Simao Ferreira so far succeeded that he arranged a meeting between Sultan Bahadar and Nuno da Cunha, who therefore left Goa in October 1533. His expenses had been again enormous, for Goa had been ransacked to give splendour to his fleet. But by the time he got to Diu Bahadar's mood had changed; he would not fix a day for the interview. The most picturesque incident of this visit to Diu was the challenge to mortal combat given by Manuel de Macedo, in Bahadar's open darbar, to Rumi Khan. The ostensible reason was that Rumi Khan had tried to supplant Malik Toghan at Diu. The challenge was accepted, and the fight was to have been on the sea, either in his own boat alone, but Manuel de Macedo waited in vain a whole day for Rumi Khan.

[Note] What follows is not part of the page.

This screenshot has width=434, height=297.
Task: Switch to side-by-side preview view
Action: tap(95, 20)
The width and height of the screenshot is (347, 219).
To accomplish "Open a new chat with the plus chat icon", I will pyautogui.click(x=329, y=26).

Though Bahadar would not meet Nuno da Cunha personally, he sent to him an envoy. Khwaja Shaikh Iwaz offering a grant of Bassein and some territory round it estimated to bring in 30,000 annually, if he could only get peace. Pressed by Humayun, the Emperor of Delhi, on the north, and by the Portuguese on the south, the harassed monarch saw no other way of escape. With characteristic oriental diplomacy, however, Badahar was not offering them something that was altogether his own. Bassein was in the fief of his subordinate Imadu-l-Mulk, who in 1541, after peace with Guzerat had been concluded, gave the Portuguese considerable trouble with his claims. The conditions which Bahadar had, however, to accept were hard. All Guzerat ships for the Red Sea were to put into Bassein to get their passes from the captain, and no ship of war was to be built in Guzerat. All horses from Ormuz were to be brought to Bassein, but after the first 60 Bahadar was to pay full duty. Possession was given to the Portuguese by beat of drum; the villagers came forward with roots and plants, products of the soil, to give them symbolical entry on their new territory.

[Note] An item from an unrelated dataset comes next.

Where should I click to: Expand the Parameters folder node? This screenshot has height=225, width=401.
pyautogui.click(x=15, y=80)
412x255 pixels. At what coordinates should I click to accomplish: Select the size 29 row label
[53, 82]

To understand subsequent events it is necessary to trace the quarrel between Sultan Bahadar and Humayun, the Emperor of Delhi, which belongs rather to the general history of India; it had, however, great influence on the fortunes of the Portuguese, and it is further interesting as one of the few instances in which the same events are related by both Indian and Portuguese historians; the result of a comparison of both authorities inspires great confidence in their accuracy. Sultan Bahadar of Guzerat had given an asylum to Mirza Zaman, a relative of Humayun, who had fled from Northern India after an attempt to murder his emperor. An embassy sent to demand his extradition returned with a scoffing reply. War followed, but Bahadar conducted his campaign with little skill. He wasted his strength in the siege of Chitor, a city of Rajputana, which he took and sacked, after the besieged had burned their wives, children and goods, and devoted themselves to death. The possession of this city in no way affected Humayun, and while Bahadar was engaged in the siege a large but unsupported force under Tatar Khan Lodi, which he had sent towards Agra in the hopes of rousing possible malcontents, was cut off and destroyed by the Moghals. When Humayun advanced against Bahadar the latter awaited him in an entrenched camp at Mandeshwar. The two armies came into touch in March 1535. Sultan Bahadar acting on the advice of Rumi Khan, tamely remained in his entrenchments and made no fight in the open. ' Humayun, on the other hand, was in no hurry to attack entrenchments flanked by a tank on the one side and a river on the other, and defended by powerful artillery. The active and warlike Moghals cut off all supplies from the camp, and by the end of April its condition was desperate. On the night of April 23rd, without making any show of fighting, and without attempting to save his army, Bahadar, followed by four or five horsemen, fled to Champaner.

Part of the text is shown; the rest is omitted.